В его лице, в мужском лице, присутствовало и божественное, мой трагичный Бог, когда-то взирающий на меня из рук матери в морозной слякоти на улице Подола, мой Господь в кровавом величии. Мне было все равно, что говорила Дора.
Мне было все равно, что она прокричала вслух его священное имя. Все равно. Я все узнал.
И когда она возвестила о своей вере, когда выхватила Плат из рук самого Лестата и выбежала с ним из квартиры, я последовал за ней, за ней и за Платом, хотя в святилище моего сердца я так и не двигался. Я не шелохнулся.
Мой разум охватила полная неподвижность, а что делало мое тело, не имело значения.
Не имело значения, что Лестат спорил с ней и предупреждал, чтобы она не смела в это верить, что мы втроем стояли на ступеньках собора, что с невидимых и бездонных небес как благословение падал снег.
Не имело значения, что скоро встанет солнце, яростный серебряный шар под пологом тающих облаков.
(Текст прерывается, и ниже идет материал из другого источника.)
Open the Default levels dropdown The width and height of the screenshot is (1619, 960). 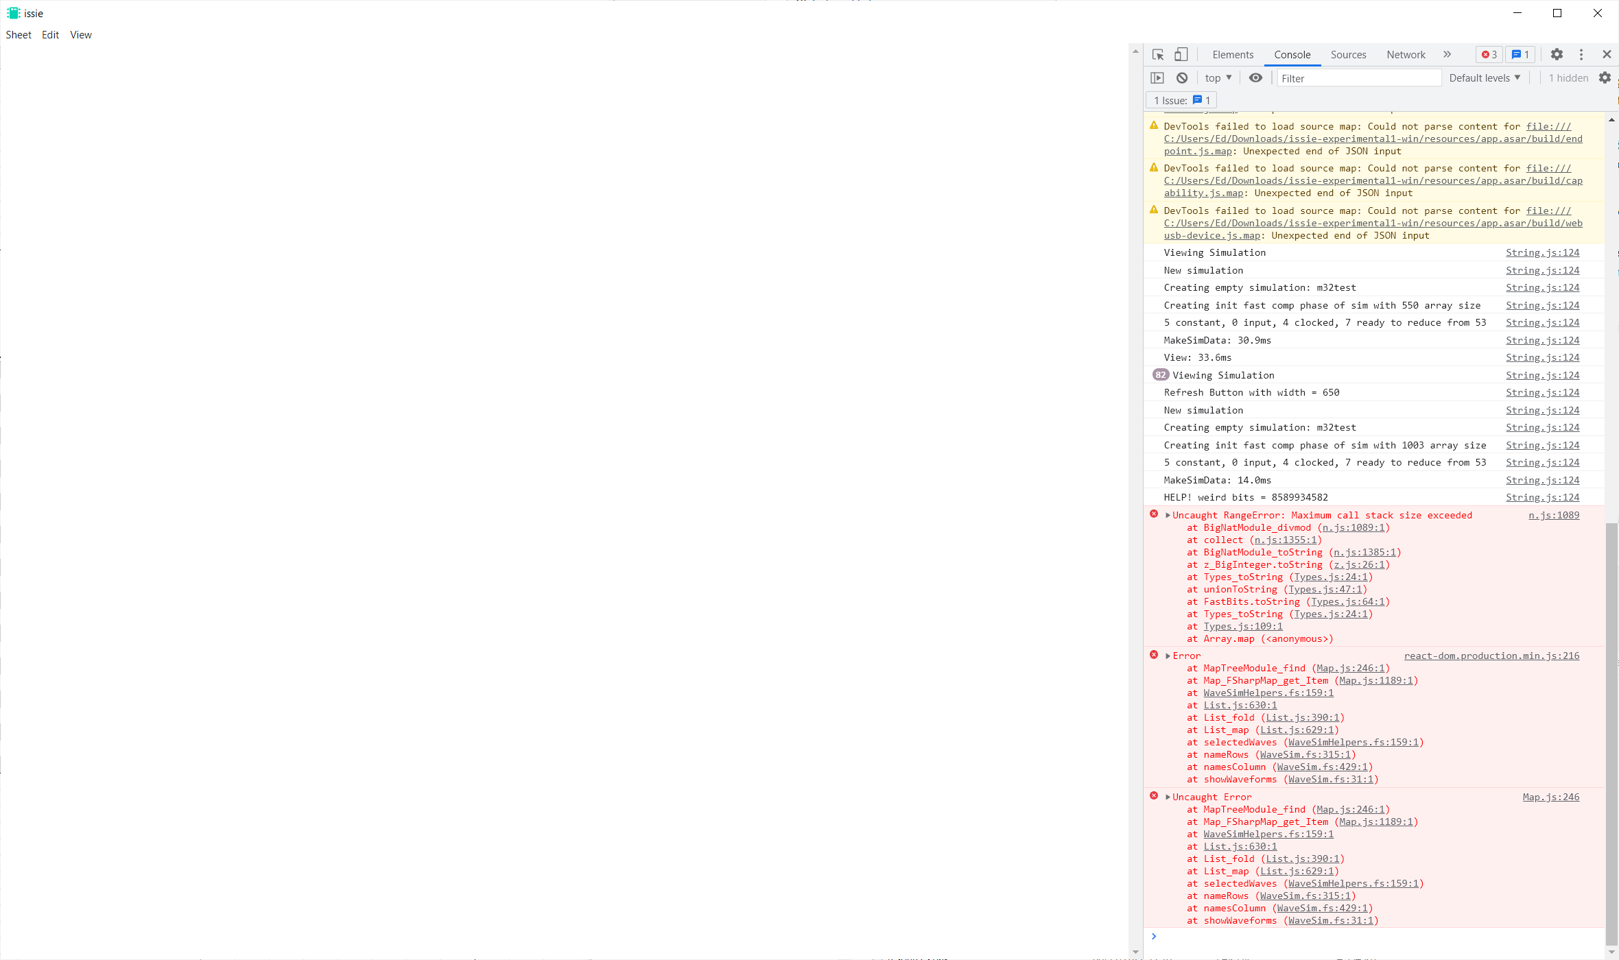pos(1484,77)
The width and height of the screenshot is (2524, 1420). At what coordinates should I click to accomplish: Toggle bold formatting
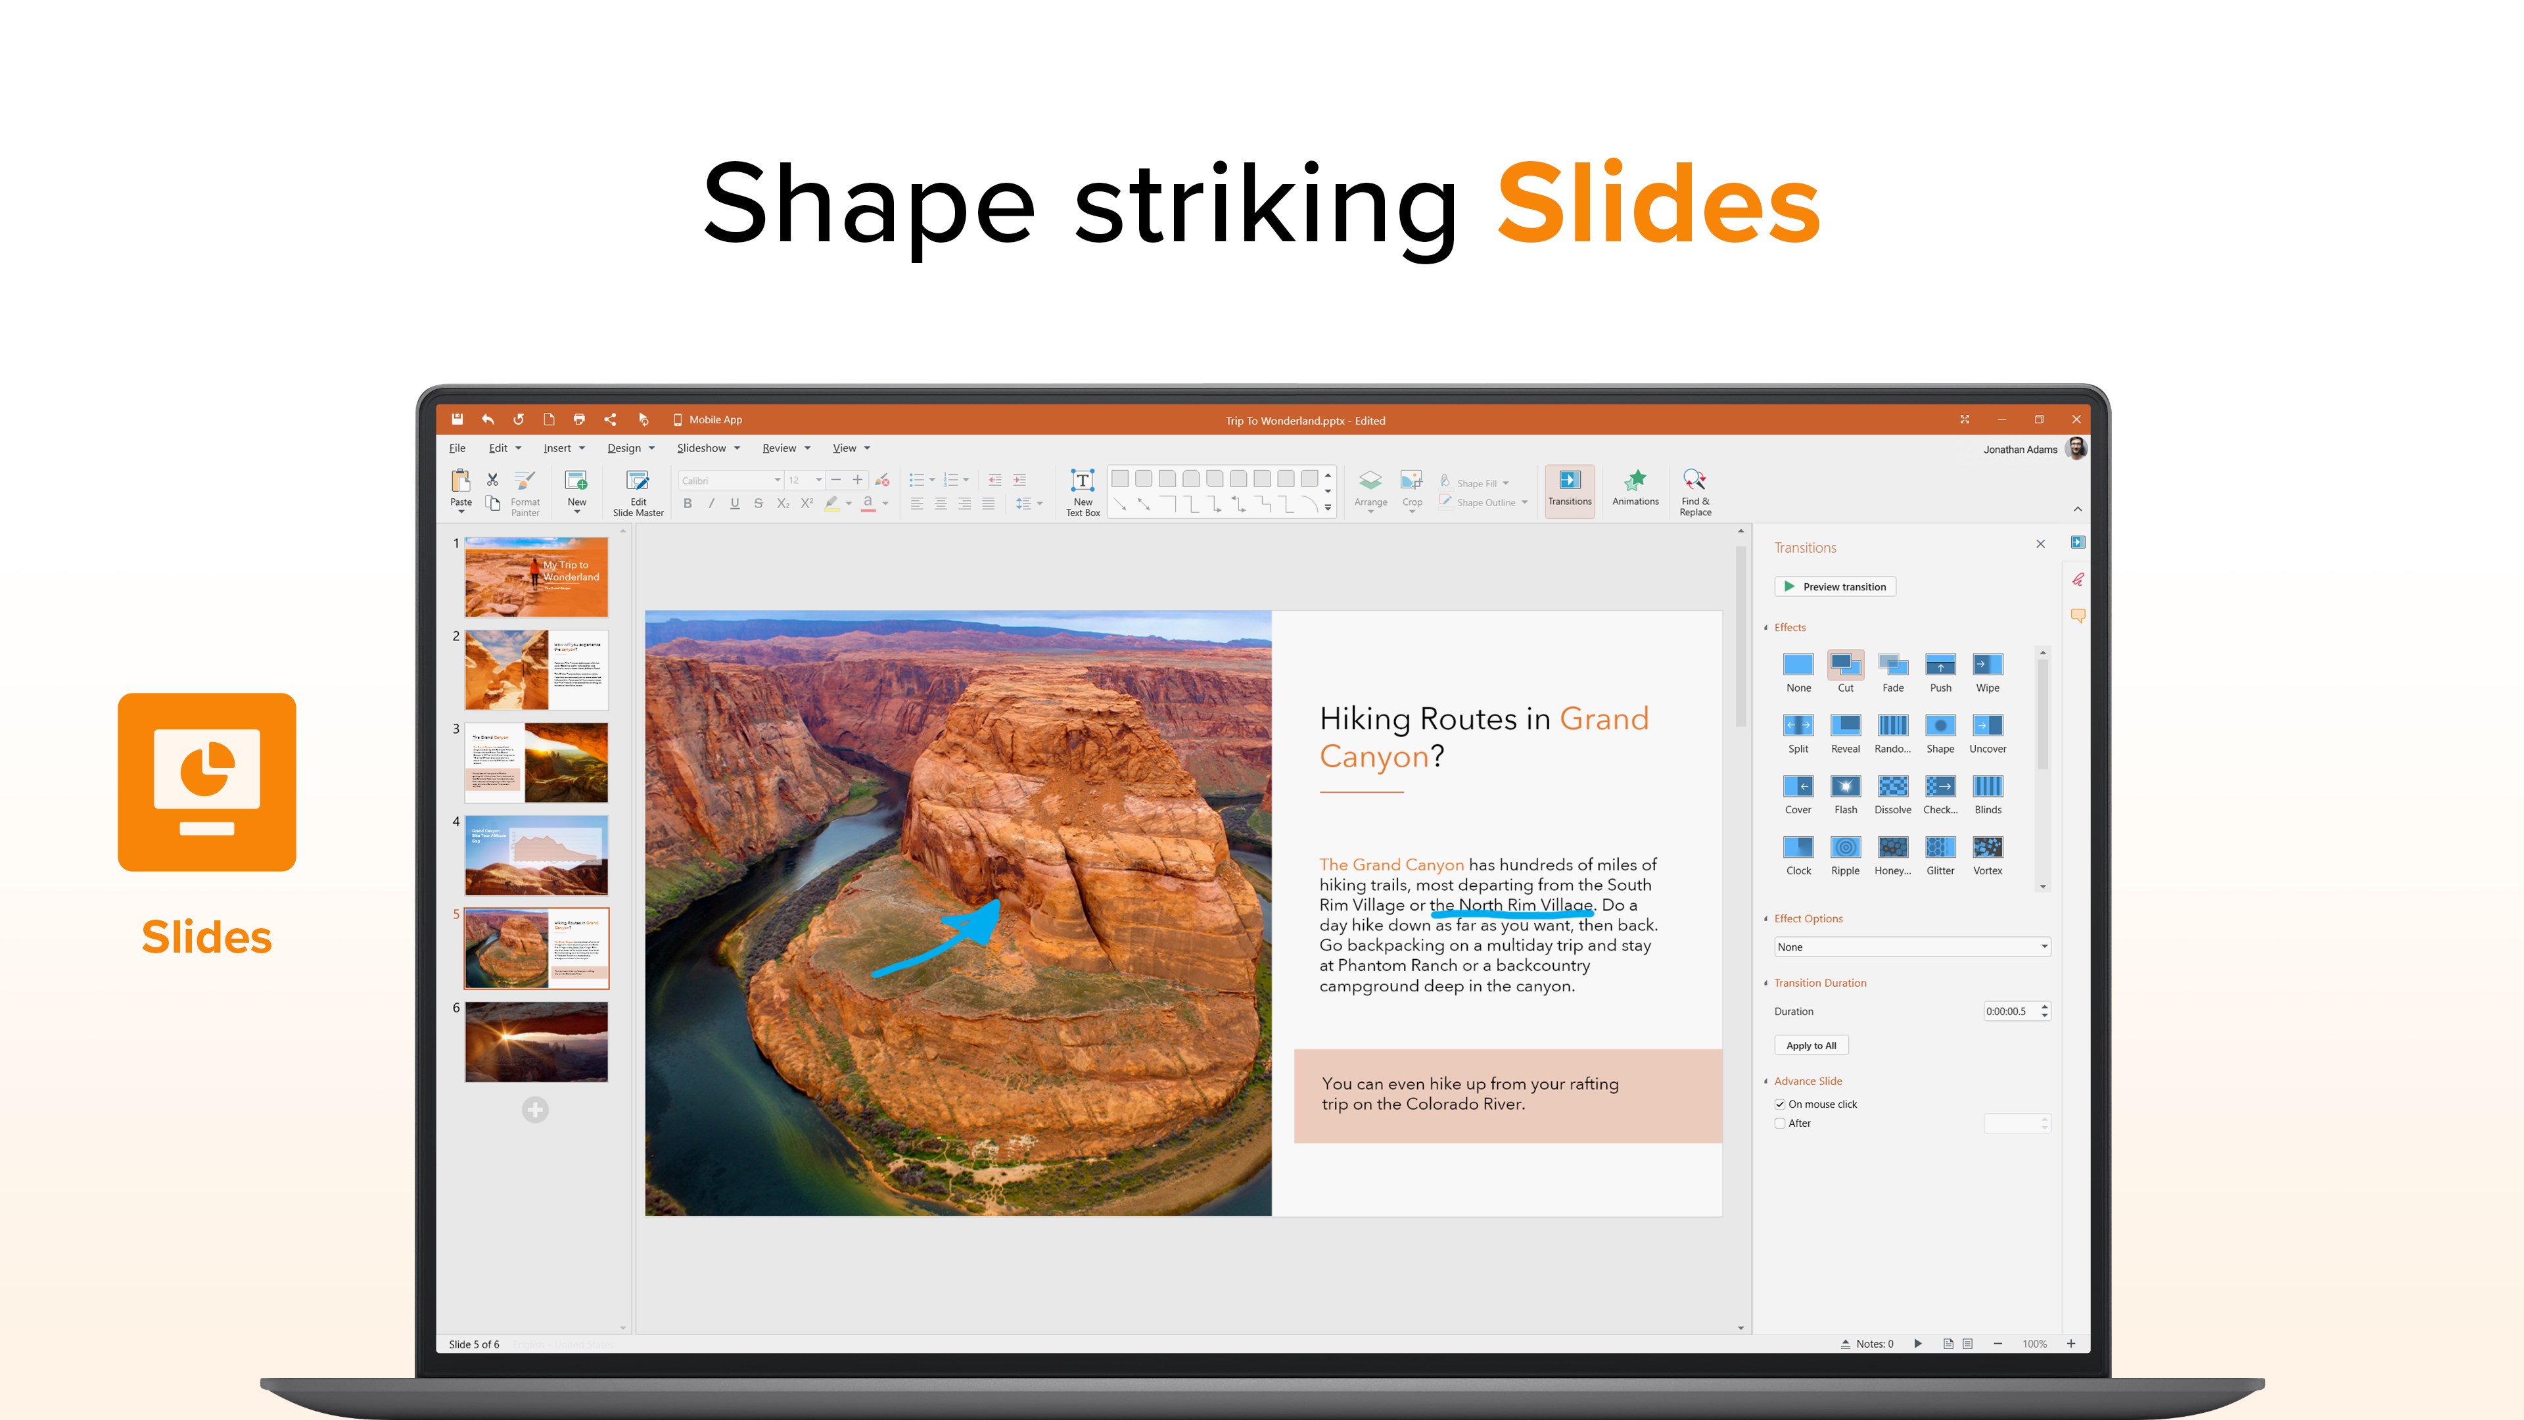(x=688, y=504)
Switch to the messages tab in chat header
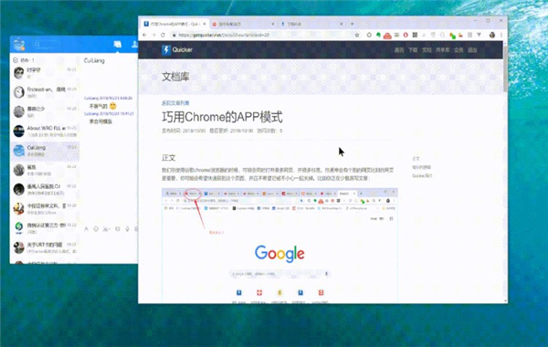This screenshot has width=548, height=347. (118, 44)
Теперь я мог умереть.
Я увидел его, а все остальное — слова Мемноха и его воображаемого Бога, мольбы Лестата уходить, спрятаться, пока нас всех не поглотило утро,— не имело значения. Теперь я мог умереть.
— Нерукотворный,— шептал я.
Вокруг нас у входа собиралась толпа. Восхитительным, сильным порывом из церкви хлынул теплый воздух. Какая разница?
— Плат! Плат! — кричали они. Они увидели! Они увидели его лицо. Стихали отчаянные, умоляющие вопли Лестата. Спустилось утро, а с ним — и грозовой, раскаленный добела свет, перекатываясь через крыши и осадив ночь тысячей стеклянных стен, постепенно выпуская на свободу свое чудовищное великолепие.
— Будьте свидетелями,— сказал я. Я воздел руки навстречу ослепительному свету, расплавленной серебряной смерти.— Этот грешник умирает за него! Этот грешник уходит к нему!
Низвергни меня в ад. Господи, если такова твоя воля. Ты дал мне небеса. Ты показал мне свое лицо. И твое лицо было лицом человека.
Я взлетел ввысь. Я ощутил всепоглощающую боль, испепеляющую всю мою волю или способность выбирать скорость. Внутренний взрыв отбросил меня к небу, навстречу жемчужно-белому свету, внезапно на секунду, как всегда, хлынувшему настоящим потоком из грозного глаза, раскинув бесконечные лучи по всему широкому городу, превратившись в приливную волну невесомого расплавленного освещения, прокатившегося по всем созданиям и предметам, большим и малым.
Я поднимался все выше и выше, кругами, словно напряжение внутреннего взрыва не ослабевало, и, к своему ужасу, я увидел, что вся моя одежда сгорела, а от тела навстречу бушующему ветру валит дым.